◆ **Work task**
Gather all lines in the data that hold the string "Like".

+++ Data supplied +++

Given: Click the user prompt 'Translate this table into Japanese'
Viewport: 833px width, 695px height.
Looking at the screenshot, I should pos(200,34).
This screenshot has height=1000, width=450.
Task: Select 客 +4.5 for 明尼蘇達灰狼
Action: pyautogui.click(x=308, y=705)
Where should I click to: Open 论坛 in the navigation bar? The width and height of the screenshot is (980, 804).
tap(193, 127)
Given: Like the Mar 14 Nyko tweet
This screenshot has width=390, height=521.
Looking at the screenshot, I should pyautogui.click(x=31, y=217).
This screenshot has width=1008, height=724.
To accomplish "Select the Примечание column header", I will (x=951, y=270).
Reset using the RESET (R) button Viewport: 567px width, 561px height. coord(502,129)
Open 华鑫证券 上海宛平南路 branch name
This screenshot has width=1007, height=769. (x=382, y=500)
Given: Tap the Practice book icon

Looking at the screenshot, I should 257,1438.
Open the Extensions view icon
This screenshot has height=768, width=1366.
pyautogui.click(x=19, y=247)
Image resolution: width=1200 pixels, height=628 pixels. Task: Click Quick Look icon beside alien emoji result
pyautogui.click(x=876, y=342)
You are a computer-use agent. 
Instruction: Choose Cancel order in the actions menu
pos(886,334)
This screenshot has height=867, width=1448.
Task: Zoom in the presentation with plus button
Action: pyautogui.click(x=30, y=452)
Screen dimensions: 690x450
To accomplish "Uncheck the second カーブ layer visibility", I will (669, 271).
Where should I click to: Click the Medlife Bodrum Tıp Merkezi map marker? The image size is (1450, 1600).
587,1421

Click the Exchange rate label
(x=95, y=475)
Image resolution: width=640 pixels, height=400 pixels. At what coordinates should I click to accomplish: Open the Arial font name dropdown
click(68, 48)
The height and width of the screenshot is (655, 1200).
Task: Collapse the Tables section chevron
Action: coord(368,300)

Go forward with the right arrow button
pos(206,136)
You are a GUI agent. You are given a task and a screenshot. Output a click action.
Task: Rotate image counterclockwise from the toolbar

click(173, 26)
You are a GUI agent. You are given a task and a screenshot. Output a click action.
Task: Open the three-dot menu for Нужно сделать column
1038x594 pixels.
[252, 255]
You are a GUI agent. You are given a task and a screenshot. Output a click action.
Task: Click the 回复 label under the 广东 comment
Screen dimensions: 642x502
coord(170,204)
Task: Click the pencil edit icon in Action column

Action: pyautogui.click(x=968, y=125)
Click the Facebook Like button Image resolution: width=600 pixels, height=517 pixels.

+++

◆ **Solved problem**
Given: Like the Mar 14 Nyko tweet
Click the Facebook Like button Image resolution: width=600 pixels, height=517 pixels.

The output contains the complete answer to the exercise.